If there’s one kind of banking that’s been repeatedly touted since the financial crisis, it has to be wealth management. Banking, we’re told, needs to become more boring. And in wealth management, the incentives of money managers are more directly aligned with those of their customers.
But the wealth-management love story may be hitting a rough patch. Today, Barclays announced that it’s cutting its wealth management practice in 130 countries. On September 24, Credit Suisse said it too was scaling back on its emerging markets business (paywall), pulling out of approximately 50 countries, because it doesn’t have the scale to profit from customers there who are just moderately wealthy. HSBC, traditionally an emerging markets powerhouse, has also dialed back from practices in Latin America and Asia, though presumably to prevent itself from getting caught up in yet another damning and expensive money-laundering scandal.
That said, not all players are moving out. The Financial Times reported that Société Générale has moved in on Eastern Europe. Standard Chartered has ramped up its businesses in Asia. Even Citigroup—despite leaving some territory in west Texas—has stood firm in its global presence, despite the earnings hit it’s taken from doing that.
Why these differing strategies? It’s not clear whether they’re based on differences in opinion about future growth in emerging markets, regulatory concerns, competition, or the continuing financial slump in Europe, but a mix of those factors is likely to be at play for each bank.
For instance, there are good reasons to move into wealth management in emerging markets. Most economists agree that growth, in the long term, is going to come from these markets, with their rising consumer classes, even if the biggest ones are right now slowing down relative to advanced economies. Under new regulations aimed at making the financial system safer, wealth management also requires less capital than other businesses (e.g. mortgage banking).
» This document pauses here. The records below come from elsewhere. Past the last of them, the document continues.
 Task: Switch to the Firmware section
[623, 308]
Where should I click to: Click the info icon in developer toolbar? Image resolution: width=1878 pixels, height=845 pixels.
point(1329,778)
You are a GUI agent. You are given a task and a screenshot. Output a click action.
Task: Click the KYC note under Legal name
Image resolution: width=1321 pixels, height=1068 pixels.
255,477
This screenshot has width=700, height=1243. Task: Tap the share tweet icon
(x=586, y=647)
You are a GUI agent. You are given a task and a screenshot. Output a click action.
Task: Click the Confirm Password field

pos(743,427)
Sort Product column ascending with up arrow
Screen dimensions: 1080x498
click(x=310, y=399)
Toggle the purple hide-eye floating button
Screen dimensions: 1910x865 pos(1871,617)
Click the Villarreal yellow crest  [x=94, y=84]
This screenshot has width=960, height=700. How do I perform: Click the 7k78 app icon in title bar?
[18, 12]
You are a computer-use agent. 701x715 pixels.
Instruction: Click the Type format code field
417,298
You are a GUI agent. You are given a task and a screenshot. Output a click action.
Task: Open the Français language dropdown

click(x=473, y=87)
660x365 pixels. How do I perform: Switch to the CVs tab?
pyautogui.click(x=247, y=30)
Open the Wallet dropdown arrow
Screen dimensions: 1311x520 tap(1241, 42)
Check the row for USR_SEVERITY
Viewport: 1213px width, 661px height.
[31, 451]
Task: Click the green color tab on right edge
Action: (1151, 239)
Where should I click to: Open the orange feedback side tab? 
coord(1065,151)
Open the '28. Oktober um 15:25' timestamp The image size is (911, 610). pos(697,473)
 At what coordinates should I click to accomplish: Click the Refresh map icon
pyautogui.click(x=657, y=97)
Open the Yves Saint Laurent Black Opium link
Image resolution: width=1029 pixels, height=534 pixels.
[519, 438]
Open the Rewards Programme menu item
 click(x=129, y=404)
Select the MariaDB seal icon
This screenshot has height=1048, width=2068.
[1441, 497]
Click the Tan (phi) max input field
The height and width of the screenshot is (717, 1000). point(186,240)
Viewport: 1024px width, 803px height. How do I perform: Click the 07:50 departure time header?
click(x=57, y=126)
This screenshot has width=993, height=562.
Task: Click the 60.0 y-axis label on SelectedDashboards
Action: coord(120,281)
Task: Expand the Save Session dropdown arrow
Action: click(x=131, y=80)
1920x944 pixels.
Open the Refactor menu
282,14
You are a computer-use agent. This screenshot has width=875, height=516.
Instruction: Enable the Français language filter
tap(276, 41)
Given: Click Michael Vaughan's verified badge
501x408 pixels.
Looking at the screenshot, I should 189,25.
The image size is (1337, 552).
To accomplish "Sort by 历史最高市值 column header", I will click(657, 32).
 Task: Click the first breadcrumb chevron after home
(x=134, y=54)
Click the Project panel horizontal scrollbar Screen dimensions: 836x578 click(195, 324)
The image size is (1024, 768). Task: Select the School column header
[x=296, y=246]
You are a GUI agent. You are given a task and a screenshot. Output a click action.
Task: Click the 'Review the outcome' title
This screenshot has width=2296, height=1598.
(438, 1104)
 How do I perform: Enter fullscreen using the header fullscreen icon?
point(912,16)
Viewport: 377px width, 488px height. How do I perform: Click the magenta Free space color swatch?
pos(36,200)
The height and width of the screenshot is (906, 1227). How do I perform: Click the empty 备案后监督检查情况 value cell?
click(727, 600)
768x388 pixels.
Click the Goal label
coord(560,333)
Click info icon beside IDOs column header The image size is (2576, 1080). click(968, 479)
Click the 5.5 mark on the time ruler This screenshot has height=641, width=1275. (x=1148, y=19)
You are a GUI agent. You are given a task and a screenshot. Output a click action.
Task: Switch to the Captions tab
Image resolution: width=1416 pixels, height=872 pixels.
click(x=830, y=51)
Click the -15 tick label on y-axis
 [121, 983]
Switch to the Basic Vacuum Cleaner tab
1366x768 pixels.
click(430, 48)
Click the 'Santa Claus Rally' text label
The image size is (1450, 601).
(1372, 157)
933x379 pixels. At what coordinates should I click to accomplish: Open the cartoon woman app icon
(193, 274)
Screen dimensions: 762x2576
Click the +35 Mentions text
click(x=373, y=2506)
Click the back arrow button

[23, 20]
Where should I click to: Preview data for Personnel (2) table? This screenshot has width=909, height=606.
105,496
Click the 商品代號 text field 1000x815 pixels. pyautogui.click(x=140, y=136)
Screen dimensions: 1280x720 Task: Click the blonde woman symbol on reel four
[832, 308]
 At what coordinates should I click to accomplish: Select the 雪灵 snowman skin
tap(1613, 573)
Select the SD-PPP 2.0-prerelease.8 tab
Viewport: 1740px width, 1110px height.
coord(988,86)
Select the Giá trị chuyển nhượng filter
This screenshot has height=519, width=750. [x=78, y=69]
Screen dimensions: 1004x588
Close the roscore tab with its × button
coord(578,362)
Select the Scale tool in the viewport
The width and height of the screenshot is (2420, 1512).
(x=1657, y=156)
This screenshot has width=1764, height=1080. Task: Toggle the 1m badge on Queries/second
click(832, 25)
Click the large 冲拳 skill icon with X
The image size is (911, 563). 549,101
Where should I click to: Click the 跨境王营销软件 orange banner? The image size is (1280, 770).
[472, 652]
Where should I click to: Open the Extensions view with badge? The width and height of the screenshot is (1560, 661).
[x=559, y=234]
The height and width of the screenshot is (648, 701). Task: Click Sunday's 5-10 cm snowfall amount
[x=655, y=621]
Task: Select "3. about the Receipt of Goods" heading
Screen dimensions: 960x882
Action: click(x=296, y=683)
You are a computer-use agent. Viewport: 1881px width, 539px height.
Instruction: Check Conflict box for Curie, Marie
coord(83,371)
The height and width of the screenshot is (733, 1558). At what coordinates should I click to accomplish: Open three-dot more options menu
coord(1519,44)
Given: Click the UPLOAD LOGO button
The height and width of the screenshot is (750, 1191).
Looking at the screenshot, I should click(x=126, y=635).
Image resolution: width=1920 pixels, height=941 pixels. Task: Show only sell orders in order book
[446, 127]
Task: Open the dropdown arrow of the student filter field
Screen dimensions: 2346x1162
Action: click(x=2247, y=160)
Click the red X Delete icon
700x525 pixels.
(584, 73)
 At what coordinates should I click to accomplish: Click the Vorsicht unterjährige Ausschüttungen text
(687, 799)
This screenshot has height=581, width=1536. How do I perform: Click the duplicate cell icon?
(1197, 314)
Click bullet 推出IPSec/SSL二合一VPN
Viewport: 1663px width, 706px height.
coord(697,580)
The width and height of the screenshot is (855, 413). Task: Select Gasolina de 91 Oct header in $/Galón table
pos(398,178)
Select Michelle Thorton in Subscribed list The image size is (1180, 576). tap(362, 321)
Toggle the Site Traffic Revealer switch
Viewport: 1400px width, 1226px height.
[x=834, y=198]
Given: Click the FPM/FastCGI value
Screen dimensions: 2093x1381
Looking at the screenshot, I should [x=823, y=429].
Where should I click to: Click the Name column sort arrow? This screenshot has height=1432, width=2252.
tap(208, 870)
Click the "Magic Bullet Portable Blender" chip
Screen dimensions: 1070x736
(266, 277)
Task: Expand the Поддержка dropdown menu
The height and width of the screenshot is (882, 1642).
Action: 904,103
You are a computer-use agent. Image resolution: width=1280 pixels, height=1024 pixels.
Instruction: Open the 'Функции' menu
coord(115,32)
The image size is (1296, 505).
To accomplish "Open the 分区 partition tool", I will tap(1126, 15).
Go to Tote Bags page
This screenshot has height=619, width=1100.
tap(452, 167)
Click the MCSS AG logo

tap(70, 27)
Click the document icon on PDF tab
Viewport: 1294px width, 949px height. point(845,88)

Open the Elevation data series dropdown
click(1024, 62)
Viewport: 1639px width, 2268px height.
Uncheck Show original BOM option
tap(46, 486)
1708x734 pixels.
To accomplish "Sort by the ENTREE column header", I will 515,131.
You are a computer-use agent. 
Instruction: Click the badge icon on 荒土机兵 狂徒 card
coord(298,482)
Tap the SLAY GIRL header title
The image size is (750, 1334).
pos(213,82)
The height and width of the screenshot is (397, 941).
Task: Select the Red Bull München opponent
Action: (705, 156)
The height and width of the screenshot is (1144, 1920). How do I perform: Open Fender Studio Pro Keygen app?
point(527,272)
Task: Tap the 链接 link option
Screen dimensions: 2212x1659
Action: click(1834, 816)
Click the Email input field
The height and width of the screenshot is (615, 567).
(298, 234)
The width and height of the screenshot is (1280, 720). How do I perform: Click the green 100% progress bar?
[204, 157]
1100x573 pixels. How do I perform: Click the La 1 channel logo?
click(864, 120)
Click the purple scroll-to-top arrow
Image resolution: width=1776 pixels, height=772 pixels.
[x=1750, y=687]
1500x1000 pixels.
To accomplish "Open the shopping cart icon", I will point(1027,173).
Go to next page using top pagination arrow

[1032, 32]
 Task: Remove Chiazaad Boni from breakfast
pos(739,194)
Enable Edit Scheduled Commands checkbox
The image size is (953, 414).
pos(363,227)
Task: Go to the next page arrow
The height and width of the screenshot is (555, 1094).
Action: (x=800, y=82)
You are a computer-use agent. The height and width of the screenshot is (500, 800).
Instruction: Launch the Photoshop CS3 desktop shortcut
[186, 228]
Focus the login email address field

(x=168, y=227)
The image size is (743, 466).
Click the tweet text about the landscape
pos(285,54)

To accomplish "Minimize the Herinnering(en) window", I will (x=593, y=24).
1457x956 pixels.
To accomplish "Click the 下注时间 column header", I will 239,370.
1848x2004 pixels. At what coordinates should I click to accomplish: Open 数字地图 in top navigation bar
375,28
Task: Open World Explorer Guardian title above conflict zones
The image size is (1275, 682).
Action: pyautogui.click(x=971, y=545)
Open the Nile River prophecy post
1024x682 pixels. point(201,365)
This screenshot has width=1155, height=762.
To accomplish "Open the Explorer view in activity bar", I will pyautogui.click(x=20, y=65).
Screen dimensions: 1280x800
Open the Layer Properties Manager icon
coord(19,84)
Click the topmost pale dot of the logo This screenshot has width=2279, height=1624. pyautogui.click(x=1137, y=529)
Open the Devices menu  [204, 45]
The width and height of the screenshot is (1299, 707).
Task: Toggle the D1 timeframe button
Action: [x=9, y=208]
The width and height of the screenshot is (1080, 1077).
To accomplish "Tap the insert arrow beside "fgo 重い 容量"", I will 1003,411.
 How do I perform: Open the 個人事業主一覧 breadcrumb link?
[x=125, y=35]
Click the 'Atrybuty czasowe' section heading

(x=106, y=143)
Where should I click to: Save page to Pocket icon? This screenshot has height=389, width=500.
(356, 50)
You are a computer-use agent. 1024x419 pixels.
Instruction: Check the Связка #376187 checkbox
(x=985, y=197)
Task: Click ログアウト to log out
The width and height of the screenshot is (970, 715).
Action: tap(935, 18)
However, this also means that a lot of banks have flocked to wealth management, increasing competition. And those same new regulations are increasing the overall cost burdens on banks, forcing some of them to pull back operations. Even though private banking isn’t capital-intensive, it’s easy to cut costs by shutting down whole offices overseas. Last but not least: although the risk of calamity in Europe seems to have dissipated, investors continue to question the health of European banks.
Of course, we’re making some sweeping generalizations about global wealth management here. Nonetheless, as earnings season approaches, we should look out for any signs—either in the banks’ numbers, or in the things bank execs are saying on earnings calls—that their fascination with private banking is starting to fade.